For clarification purposes, WIC stands for Women, Infants and
Children, which is yet another Democratic touchy-feely, give-away program
that serves 45 percernt of the babies born in the U.S.
It wasn't enough that in 1993 the U.S. Dept. of Agriculture decided
that Americans were so stupid that they needed to require meat markets to
spend thousands of dollars, sometimes hundreds of thousands of dollars
annually to remind consumers that a pot roast shouldn't be allowed to sit
around on the kitchen counter for a week before cooking.
It also became the responsibility of business to warn brain-dead
Americans not to eat hot dogs or hamburger meat that's been lying in the
driveway for two weeks.
No-brainers, of course. But, then, in the eyes of big government,
Americans are, for the most part, no-brainers.
Observing some of the lunatics running loose these days, I would have
to agree in part with big government's assessment of our country's mentality
level.
But all this folderol about breastfeeding is pushing the envelope.
True, Breastfeeding certainly makes sense. No argument there, except
in the instance of something like what happened in Tucson, Ariz., last week.

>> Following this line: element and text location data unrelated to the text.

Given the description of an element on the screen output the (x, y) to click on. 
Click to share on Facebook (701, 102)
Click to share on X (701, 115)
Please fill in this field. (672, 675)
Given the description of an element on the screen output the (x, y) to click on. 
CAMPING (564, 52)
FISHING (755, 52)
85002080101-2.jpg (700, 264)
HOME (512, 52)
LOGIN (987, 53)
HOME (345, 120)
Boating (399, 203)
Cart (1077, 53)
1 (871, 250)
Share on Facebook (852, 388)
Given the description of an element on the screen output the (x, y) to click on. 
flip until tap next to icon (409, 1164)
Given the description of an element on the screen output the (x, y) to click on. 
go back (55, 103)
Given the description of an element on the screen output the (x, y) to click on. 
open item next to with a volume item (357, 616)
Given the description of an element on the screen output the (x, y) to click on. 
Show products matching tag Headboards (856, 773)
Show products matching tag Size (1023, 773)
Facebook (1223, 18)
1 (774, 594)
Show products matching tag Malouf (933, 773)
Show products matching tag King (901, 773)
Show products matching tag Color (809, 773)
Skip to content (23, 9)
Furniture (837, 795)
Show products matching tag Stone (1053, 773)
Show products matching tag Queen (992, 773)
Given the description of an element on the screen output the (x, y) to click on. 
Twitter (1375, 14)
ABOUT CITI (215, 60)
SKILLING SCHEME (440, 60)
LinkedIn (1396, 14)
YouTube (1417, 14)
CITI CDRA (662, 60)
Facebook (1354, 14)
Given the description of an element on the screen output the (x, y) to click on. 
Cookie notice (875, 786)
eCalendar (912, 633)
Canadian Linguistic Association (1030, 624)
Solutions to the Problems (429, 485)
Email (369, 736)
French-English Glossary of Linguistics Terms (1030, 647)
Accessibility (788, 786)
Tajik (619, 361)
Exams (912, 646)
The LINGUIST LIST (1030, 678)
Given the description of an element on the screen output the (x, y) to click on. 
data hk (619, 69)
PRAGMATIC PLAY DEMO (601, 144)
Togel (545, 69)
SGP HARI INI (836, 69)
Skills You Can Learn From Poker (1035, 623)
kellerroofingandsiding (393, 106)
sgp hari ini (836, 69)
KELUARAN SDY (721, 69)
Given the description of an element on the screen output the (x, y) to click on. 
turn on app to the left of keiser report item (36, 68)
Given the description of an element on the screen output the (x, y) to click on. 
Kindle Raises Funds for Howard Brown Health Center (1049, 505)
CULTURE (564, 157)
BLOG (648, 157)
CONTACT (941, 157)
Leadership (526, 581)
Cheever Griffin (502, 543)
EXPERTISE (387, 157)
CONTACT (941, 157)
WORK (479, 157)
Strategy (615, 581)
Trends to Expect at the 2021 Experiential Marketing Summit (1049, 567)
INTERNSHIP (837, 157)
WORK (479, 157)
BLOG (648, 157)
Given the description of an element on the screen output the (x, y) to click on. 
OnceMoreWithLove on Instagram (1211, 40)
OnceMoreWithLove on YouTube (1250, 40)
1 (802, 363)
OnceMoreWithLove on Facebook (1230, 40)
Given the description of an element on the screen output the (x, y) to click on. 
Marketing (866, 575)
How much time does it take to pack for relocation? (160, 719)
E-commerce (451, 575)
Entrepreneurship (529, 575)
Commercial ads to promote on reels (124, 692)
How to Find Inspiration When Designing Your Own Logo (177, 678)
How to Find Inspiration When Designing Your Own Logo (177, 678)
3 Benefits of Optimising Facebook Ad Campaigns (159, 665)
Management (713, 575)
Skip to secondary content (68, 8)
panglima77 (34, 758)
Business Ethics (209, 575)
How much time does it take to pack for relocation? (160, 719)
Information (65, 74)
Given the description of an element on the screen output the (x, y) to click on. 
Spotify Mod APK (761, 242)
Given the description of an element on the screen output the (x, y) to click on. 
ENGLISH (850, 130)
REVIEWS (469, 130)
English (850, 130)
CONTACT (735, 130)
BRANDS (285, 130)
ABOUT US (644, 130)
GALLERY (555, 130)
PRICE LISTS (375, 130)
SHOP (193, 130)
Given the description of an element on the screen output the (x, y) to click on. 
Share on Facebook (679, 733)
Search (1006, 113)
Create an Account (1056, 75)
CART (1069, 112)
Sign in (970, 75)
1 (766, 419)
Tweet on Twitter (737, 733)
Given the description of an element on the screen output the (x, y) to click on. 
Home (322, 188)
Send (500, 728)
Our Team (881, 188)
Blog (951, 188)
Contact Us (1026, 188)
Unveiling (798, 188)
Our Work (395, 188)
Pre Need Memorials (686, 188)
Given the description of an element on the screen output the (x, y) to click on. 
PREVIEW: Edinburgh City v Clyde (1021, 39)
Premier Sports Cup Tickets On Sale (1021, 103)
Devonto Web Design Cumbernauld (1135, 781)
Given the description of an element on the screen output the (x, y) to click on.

A woman was charged with murder after police said her breast milk was
so full of heroin and methadone that it killed her 7-week-old daughter. The
father was also charged with murder for not intervening.
But anyone with a smidgen of common sense knows breastfeeding is the
desired source of nourishment for infants.
My beef is with governmen'ts decision to spend millions of taxpayer's
dollars -- probably $5. or $10 of that once belonged to me - to promote
something that's as natural as dirt to a segment of the population who
doesn't have a clue of what it is to pay taxes and probably never will.
Again, if breastfeeding is such a no-brainer, exactly what are
Glickman and his merry meddlers up to with this National Breastfeeding Week
crapola?
Acting Under Secretary for Food, Nutrition and Consumer Services Mary
Ann Keffe - try saying that 10 times in one breath -- said the campaign will
seek to change the attitudes of the public toward breastfeeding.
That's all the world needs - a generation of women, out to show the
world that their independence includes their right to breastfeed whenever and
whereever they durned well please.
According to a Clarion-Ledger news story, Pearl resident Debbie
Huffman said she's no longer going to hide as she did with her first son when
she has to nurse her two-week-old daughter.
"Now I just feel like it's a Natural way to feed my baby," she said,
"Her health and her well-being are the most important things."
In other words, Glickman is promoting a program that will offer a
touch-feely sympathy and understanding for women who have no qualms about
exposing their upper selves in broad daylight in front of men, women and
children as they take little Susie to the trough.
Pardon my antiquity and general bad attitude, but National
breastfeeding Week and their "Loving support makes breastfeeding work" slogan
ain't gonna cut it if I'm expected to sit quietly by in a public place and
utter words of reinforcement as some brazen woman asserts her independence
via breastfeeding.
You can't smoke in public buildings much any more, but you can
breastfeed? Something is definitely wrong with that picture.
"But we weren't advocating breastfeeding in public places", Glickman
and his merry meddlers will likely claim.
Sure. And neither was Washington politics influenced by soft money in
the last national election, either.
Next thing we'll be seeing is men breastfeeding little Susie which,
according to my buddy at the body shop, is being genetically engineered in
England as we speak.
Makes me wonder just how much more abuse God will Take.